Por último, el mismo 25 de diciembre, nada más ser arriada la insignia soviética, el entonces líder de la Casa Blanca, George Bush, aparecía en las pantallas de televisión de su país para proclamar con pompa y boato que, con la disolución de la URSS, la guerra fría había terminado y que la amenaza de un "conflicto nuclear" con la que convivieron generaciones durante más de cuatro décadas, se hallaba "en recesión".

Ha pasado un cuarto de siglo de todos aquellos, pero muchos sus protagonistas siguen sin ponerse de acuerdo acerca de su valoración. ¿Era inevitable la desintegración de la URSS? ¿Acaso constituyó un paso adelante hacia la democratización de Rusia y el resto del espacio postsoviético? ¿O fue en cambio la "catástrofe política más grande del siglo XX, tal y como la ha calificado el actual presidente ruso, Vladímir Putin?
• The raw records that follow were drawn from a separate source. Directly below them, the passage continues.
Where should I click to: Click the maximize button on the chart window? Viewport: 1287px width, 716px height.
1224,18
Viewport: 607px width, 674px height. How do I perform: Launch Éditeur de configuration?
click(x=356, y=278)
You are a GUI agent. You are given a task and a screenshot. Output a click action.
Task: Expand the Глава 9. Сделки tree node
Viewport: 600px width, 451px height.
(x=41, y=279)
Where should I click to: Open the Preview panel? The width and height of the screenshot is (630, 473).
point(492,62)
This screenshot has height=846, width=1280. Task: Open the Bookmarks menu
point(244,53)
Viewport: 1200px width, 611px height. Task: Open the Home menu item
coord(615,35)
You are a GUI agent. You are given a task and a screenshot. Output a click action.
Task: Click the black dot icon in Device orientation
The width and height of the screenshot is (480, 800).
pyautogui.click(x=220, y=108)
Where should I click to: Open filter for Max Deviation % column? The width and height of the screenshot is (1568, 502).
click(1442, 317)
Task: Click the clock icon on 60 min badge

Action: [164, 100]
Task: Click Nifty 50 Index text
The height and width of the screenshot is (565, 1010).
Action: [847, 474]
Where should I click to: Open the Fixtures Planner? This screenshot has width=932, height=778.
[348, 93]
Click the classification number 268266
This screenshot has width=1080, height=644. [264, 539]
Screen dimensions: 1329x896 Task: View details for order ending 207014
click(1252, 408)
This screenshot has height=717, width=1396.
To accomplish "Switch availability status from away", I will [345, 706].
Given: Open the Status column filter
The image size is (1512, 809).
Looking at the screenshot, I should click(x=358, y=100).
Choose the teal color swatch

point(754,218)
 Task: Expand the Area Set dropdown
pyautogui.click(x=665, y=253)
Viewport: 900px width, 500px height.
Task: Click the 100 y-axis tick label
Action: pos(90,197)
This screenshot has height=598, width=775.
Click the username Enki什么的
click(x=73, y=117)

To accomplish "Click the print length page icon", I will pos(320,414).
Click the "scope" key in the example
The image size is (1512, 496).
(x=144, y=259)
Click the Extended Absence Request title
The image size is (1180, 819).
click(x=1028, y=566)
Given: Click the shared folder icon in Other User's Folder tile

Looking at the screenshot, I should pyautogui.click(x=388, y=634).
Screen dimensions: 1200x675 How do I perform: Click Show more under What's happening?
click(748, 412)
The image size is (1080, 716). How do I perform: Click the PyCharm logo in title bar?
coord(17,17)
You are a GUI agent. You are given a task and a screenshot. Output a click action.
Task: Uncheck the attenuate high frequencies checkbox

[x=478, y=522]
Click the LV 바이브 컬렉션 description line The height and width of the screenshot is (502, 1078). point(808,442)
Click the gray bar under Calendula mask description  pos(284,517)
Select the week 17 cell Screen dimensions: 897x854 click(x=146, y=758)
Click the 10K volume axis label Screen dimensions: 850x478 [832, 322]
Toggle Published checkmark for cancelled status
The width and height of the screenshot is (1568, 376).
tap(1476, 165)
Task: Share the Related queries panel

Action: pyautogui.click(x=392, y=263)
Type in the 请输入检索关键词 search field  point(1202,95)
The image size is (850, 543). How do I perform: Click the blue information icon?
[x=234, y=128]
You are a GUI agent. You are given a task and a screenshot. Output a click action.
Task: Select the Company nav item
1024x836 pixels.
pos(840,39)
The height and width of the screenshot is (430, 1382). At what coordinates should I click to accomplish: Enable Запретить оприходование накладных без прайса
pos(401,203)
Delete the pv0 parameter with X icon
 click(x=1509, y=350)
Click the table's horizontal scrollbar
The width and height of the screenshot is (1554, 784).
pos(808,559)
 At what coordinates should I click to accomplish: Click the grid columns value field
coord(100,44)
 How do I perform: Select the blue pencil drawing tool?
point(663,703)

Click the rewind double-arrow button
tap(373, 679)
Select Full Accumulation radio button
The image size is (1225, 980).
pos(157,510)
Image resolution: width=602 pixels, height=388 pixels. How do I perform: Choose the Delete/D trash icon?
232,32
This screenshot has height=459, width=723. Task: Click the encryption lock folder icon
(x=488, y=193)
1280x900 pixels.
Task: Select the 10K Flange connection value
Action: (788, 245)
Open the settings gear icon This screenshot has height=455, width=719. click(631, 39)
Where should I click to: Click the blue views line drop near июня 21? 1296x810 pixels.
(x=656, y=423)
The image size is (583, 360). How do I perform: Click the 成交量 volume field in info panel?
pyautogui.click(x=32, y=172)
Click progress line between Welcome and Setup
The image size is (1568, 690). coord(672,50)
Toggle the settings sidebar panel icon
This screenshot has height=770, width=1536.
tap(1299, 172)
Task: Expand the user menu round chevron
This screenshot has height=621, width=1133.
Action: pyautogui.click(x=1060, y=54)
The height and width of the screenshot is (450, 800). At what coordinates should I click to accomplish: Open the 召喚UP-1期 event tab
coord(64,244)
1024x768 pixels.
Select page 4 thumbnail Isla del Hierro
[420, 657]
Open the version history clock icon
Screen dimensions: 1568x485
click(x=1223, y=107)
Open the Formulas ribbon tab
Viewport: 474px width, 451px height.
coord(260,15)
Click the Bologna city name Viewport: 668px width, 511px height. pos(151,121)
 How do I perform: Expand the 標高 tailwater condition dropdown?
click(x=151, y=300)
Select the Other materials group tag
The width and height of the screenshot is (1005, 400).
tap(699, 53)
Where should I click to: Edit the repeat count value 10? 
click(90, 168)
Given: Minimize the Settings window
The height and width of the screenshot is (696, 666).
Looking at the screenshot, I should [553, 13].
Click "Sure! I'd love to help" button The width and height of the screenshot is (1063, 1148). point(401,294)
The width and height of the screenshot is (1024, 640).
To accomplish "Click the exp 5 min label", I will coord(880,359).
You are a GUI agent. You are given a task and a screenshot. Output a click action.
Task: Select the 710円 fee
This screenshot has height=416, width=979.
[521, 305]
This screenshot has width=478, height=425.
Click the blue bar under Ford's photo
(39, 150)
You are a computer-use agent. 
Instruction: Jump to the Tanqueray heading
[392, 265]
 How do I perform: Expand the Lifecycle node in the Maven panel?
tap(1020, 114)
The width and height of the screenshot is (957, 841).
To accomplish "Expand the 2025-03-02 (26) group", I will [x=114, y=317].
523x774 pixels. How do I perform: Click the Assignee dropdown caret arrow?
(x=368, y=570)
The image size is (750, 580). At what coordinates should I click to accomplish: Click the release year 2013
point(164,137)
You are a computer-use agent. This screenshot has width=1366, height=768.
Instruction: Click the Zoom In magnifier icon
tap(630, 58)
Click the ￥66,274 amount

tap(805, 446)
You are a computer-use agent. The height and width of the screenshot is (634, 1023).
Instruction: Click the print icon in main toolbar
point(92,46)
Aleksándr Rutskoi ocupaba en aquel periodo histórico el cargo de vicepresidente de Rusia, y aún mantenía una buena relación con el nuevo amo del Kremlin, Boris Yeltsin. En una entrevista telefónica, Rutskoi hace suyo gran parte del análisis del actual jefe del Estado ruso: considera que la URSS no se desintegró, sino que en realidad fue "un intento deliberado de destruir un país" apoyado desde el extranjero, al tiempo que cuestiona la legitimidad de lo pactado en Belovezha. "Es cierto que el tratado por el que se creaba la Unión Soviética reconocía el derecho a la secesión, pero no existía base jurídica para lo que hicieron".

Los culpables, según Rutskoi, son "Gorbachov, la perestroika y Yeltsin". Preguntado acerca de por qué no intervino desde su privilegiada posición de poder, el exvicepresidente ruso se encoge de hombros: "De acuerdo con la Constitución, el vicepresidente sólo tenía la potestad de aplicar la política del presidente". Dos años más tarde, se enfrentó con Yeltsin en una crisis constitucional que acabó en derrota de Rutskoi.

En el lado opuesto de la trinchera histórica se sitúa Guennadi Búrbulis, exviceprimer ministro de la Federación Rusa y uno de los políticos que redactaron los Pactos de Belovezha. "Nuestro objetivo no era romper la URSS; era reformarla", declaró en un panel informativo organizado por el Centro Carnegie hace cinco años. Lo que sucedió en Belovezha, sin embargo, "fue inesperado", unos hechos de los que, según reconoce, estaba al tanto "la Casa Blanca".

Búrbulis, sin embargo, reivindica su legado porque permitió una transición ordenada. "Firmando estos acuerdos, evitamos un baño de sangre y una guerra fratricida por el legado soviético; creamos un espacio libre de armas nucleares, y Rusia se convirtió en el sucesor de la URSS".